Mention the words “water in games” and nine times out of ten the conversation will immediately turn to how good the water looks in said game and whether or not it ripples and splashes well when you try to wade through it. Rarely do people talk about how smart water can be, or how it completely changes the way you move and travel through a game's landscape.
But that's precisely what the water block echo did for me in The Legend of Zelda: Echoes of Wisdom this year, and I've rarely felt so overwhelmed by such a harmless, unassuming puzzle element. After all, it's just water, right? The kind of liquid that Link (and Zelda) have been able to swim in for years up to this point, and whose uses have rarely been more revealing than pushing down the odd pressure pad at various Water Temples.
But the brilliance of Echoes of Wisdom's water block goes far beyond anything we've seen before in a Zelda game, and the best part is how immediately obvious it is when you first pick it up.
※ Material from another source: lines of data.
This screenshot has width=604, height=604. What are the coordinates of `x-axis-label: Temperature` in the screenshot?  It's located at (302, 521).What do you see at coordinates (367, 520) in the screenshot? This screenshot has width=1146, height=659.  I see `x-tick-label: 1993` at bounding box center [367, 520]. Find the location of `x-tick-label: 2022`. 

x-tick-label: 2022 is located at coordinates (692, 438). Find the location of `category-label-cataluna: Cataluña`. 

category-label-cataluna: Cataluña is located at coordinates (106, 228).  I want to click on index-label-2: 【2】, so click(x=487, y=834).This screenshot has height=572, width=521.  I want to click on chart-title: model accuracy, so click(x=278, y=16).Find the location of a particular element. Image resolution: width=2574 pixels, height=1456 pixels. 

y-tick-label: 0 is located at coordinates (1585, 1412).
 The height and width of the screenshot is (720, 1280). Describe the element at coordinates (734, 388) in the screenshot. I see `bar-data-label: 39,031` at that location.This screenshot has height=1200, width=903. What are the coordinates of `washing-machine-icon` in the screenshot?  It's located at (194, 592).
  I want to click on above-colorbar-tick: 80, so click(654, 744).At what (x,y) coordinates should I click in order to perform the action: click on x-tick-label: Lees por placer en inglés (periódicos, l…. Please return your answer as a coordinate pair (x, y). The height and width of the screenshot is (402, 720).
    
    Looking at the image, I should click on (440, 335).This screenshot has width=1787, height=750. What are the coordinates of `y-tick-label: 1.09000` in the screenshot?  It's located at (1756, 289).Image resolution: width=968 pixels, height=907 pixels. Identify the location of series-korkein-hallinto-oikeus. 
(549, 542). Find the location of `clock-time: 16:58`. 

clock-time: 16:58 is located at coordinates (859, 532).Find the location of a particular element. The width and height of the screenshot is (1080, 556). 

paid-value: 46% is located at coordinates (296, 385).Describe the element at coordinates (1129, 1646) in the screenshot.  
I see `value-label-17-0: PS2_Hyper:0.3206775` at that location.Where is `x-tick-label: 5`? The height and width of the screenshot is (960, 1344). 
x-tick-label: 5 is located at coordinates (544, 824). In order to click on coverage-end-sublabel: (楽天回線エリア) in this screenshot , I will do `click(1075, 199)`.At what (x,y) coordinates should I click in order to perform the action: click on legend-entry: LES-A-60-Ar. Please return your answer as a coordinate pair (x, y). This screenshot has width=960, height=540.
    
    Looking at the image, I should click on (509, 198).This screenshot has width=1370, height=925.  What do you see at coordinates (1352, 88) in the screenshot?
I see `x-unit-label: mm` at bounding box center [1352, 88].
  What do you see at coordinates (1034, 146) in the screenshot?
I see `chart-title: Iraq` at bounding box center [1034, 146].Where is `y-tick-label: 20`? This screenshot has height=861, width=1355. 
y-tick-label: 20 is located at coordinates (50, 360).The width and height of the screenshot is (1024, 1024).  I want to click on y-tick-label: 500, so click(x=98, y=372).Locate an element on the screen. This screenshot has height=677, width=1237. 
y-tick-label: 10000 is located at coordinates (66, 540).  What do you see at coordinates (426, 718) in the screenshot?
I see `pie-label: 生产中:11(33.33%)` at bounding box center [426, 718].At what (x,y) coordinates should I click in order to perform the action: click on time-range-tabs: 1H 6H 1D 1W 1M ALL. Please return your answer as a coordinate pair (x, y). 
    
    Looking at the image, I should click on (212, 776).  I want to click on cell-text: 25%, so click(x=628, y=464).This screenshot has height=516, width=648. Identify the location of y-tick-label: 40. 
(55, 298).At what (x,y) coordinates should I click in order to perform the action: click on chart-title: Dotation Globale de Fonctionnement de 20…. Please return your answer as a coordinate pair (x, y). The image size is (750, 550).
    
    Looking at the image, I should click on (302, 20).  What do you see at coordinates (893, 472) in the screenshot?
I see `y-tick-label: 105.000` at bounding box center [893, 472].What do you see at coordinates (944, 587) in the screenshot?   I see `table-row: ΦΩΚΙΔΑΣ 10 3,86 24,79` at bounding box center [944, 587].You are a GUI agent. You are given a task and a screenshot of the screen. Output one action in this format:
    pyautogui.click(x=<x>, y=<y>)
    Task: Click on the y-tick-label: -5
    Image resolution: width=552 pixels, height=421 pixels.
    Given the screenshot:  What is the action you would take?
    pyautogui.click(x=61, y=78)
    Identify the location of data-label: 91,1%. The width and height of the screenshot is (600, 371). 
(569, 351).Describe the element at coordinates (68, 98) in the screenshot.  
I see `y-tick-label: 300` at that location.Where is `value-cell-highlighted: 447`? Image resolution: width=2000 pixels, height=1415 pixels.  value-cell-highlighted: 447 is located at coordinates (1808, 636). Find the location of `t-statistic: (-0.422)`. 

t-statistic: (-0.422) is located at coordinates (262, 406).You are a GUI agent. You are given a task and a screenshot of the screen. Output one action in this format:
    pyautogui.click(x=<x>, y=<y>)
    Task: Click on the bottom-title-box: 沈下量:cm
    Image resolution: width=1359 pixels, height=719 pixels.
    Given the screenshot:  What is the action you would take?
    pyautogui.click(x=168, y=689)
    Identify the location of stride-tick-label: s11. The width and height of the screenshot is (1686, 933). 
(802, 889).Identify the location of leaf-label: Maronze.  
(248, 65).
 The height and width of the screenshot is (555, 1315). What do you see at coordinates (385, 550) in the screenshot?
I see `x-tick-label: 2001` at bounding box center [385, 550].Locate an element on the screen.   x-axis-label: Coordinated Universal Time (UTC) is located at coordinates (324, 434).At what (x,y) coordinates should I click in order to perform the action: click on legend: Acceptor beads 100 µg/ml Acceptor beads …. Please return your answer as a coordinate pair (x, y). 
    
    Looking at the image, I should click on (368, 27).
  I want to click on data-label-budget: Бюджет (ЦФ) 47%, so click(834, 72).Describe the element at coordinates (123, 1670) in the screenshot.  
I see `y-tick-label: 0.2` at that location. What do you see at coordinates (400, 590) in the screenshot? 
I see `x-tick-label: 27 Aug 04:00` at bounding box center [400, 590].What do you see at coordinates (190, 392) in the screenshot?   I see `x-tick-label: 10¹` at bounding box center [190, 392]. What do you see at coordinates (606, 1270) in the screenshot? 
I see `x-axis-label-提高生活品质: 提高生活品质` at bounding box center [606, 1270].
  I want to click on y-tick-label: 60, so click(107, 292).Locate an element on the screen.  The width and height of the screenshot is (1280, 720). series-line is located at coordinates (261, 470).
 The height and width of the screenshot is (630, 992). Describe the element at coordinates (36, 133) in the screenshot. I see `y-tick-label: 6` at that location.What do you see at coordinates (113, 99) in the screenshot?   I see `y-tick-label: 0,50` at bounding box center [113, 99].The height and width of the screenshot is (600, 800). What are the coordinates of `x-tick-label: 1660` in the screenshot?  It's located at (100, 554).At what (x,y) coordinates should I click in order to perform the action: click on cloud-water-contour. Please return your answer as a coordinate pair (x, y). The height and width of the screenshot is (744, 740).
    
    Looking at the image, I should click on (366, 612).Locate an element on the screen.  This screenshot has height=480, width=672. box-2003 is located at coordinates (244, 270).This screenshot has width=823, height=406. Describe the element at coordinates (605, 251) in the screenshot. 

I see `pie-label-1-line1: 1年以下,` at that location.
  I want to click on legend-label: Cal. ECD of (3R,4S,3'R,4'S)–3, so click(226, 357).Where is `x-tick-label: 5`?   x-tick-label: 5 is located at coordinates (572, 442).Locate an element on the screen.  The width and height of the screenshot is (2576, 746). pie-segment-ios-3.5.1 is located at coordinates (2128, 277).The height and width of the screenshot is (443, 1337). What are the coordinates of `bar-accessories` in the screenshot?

You'll probably come across the water block early in your adventure when you start investigating the fissures around the two Zora territories, and you'll immediately be asked to build water tunnels in the shape of cubes to make simple bridges across the void below. . Suspended in the air, water maintains its shape fast and steady and defies all the laws of gravity, its elegant simplicity eliminating all those hours spent constructing uncomfortable bed concoctions to traverse similar sized spaces.
But then, as with almost all the echoes you've accumulated so far, you start to mess with it. In an instant you realize, with your eyes wide open, no, surely not possibility that if you create two blocks of water in the same place, they will curl towards the sky forming a tall column of liquid. For sure yes! nintendo did just give me the keys to make magic liquid steps that defy physics, and this absolutely changes all.
It's these kinds of quiet revelations that always seem most magical to me in games. The water block not only makes Zelda's movement seem more intentional in the game, but it provides purpose where previously the Crawltula spider's echoes were erratic and sometimes unpredictable. It also expands her reach into her own realm, taking her farther and higher than the trampolines, beds, and boxes that normally failed to get her where you wanted to go. It makes the world feel more alive with hitherto unseen secrets and corners to explore that are now ready to pop open and poke your nose, allowing you to inhale everything this toy-like play box has to offer and more.
The fact that it also comes in such an unusual and charming form is precisely what makes the water block feel so special, more so than the countless abilities you get in some of this year's other exploratory highlights, like Prince of Persia: The Lost. Crown, or harness the power of the seeds you plant in Ultros' strange organic spaceship. Those (the double jump, the swinging vine, the grappling hook) are much more deliberately playful in design. They're exactly what you'd expect from those kinds of games, which doesn't make them any less charming or enjoyable when you find them, but the fact that you're anticipating them from the beginning can't help but steal them away. of some of its mystery.
But Zelda's water block is just a humble water block: a single, ordinary(ish) object that can be used and combined in such creative and inventive ways that catapults it right to the top of my favorite puzzle elements, both this year and next. recent memory. It's a wonderful and very Nintendo way to recalibrate the way you see the world in front of you, and I only hope that Zelda and her Echoes have another outlet to dazzle us in the future.